:: TASK INPUT ::
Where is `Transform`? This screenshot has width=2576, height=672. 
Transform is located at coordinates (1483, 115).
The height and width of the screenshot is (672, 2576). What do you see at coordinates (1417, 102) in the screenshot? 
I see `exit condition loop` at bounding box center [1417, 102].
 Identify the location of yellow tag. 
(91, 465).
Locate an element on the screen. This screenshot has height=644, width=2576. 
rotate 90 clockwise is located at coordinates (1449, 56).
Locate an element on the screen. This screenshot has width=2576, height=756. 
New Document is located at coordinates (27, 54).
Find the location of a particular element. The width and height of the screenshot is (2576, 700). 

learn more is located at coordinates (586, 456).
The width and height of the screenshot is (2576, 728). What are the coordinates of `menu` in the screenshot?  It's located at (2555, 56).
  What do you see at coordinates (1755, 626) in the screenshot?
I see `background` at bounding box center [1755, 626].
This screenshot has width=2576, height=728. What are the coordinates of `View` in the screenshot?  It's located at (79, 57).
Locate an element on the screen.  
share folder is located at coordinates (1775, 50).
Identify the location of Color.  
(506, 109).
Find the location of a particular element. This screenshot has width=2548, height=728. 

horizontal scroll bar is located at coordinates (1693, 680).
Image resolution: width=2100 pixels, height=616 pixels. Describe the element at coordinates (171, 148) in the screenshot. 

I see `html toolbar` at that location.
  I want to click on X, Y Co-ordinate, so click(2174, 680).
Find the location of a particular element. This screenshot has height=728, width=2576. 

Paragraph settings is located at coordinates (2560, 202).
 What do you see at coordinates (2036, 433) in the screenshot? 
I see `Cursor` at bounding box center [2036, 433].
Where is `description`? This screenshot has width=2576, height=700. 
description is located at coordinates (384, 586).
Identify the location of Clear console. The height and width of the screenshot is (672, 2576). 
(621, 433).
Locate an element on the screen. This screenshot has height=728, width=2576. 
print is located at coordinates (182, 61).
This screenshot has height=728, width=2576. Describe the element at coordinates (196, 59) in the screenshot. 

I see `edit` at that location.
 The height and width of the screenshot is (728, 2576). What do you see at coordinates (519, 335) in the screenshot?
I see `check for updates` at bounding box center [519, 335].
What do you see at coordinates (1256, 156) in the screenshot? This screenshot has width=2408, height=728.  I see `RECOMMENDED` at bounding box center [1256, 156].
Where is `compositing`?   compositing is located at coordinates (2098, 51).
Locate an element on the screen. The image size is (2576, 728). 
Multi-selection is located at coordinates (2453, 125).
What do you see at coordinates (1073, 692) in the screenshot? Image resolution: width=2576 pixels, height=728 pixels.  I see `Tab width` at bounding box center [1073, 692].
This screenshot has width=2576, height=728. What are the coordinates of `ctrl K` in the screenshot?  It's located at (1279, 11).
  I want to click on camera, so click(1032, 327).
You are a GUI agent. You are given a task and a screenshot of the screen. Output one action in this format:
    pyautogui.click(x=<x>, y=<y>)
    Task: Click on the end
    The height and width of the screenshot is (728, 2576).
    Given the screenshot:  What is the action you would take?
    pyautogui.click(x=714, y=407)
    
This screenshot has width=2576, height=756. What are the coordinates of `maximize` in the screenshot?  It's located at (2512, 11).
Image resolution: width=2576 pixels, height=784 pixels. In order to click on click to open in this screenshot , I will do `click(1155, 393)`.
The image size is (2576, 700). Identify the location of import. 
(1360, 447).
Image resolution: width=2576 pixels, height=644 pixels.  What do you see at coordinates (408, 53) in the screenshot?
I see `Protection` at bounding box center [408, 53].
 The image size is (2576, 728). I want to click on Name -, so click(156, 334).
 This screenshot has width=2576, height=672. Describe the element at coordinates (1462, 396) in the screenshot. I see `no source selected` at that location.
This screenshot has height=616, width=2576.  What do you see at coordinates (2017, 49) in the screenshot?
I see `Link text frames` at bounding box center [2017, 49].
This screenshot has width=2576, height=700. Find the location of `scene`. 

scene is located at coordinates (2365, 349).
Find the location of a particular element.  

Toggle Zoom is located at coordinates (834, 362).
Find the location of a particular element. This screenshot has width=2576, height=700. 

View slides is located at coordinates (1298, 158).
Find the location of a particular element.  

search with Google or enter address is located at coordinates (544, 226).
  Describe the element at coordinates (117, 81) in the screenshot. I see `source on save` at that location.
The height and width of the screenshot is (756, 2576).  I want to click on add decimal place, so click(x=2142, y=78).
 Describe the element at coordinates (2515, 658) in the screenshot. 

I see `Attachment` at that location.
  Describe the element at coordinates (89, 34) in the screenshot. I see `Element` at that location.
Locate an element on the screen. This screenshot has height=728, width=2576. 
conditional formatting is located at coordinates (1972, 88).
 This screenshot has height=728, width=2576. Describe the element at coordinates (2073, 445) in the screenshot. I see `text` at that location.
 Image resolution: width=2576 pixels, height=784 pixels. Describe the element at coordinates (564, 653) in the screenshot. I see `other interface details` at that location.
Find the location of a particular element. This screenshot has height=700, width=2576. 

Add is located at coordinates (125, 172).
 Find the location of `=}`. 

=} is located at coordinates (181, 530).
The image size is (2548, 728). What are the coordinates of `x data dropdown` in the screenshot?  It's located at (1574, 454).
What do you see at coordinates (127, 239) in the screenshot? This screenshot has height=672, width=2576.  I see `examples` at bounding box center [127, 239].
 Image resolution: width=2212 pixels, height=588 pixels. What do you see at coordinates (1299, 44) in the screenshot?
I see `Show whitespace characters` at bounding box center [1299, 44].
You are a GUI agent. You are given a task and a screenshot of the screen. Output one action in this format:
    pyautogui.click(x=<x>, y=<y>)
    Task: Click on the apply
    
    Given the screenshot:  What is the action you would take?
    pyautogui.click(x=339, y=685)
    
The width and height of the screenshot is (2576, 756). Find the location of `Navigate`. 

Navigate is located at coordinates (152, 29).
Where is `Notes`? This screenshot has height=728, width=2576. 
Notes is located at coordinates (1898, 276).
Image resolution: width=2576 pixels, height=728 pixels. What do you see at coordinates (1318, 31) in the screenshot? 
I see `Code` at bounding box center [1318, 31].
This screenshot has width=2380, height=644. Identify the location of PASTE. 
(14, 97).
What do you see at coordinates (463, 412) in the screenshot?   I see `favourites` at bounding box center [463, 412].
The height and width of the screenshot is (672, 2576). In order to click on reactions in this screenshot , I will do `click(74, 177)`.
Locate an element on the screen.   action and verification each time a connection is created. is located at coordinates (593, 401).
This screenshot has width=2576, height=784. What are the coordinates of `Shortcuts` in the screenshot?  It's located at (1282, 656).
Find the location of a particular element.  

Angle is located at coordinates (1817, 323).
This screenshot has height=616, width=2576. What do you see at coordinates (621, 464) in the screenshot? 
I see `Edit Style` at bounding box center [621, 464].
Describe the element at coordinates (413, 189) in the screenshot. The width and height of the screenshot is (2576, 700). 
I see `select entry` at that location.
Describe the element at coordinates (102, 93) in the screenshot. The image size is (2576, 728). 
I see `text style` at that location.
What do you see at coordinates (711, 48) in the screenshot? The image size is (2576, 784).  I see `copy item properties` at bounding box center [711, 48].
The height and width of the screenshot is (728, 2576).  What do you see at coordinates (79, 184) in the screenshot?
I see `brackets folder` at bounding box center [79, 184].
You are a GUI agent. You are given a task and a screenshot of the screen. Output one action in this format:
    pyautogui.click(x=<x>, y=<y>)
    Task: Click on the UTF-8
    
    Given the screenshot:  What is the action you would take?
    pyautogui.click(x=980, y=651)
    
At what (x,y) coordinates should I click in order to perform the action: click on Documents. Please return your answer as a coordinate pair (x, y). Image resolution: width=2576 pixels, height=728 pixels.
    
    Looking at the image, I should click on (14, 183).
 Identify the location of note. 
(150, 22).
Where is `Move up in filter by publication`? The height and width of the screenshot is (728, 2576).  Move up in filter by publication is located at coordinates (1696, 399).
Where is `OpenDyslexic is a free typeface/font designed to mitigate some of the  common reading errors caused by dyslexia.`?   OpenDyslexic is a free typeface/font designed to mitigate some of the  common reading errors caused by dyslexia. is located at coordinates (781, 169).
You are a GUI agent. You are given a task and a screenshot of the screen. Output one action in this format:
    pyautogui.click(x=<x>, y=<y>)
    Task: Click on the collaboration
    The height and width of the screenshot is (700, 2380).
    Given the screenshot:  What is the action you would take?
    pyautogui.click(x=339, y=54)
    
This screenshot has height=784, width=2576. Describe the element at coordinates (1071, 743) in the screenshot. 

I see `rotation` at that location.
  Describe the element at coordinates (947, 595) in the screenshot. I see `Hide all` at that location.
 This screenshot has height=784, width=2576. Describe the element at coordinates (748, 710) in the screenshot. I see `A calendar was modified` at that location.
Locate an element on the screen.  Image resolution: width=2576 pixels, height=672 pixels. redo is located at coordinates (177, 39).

:: AIM OF THE EXERCISE ::
Render everything from the line containing "coordinates (593, 401)." down to the line containing "Angle is located at coordinates (1817, 323)." as a two-column CSV with the header text,answer, one row per record. Put each value in a single quoted field and replace any line breaks with spaces.

:: ANSWER BELOW ::
text,answer
"Locate an element on the screen.","action and verification each time a connection is created. is located at coordinates (593, 401)."
"This screenshot has width=2576, height=784. What are the coordinates of `Shortcuts` in the screenshot?","It's located at (1282, 656)."
"Find the location of a particular element.","Angle is located at coordinates (1817, 323)."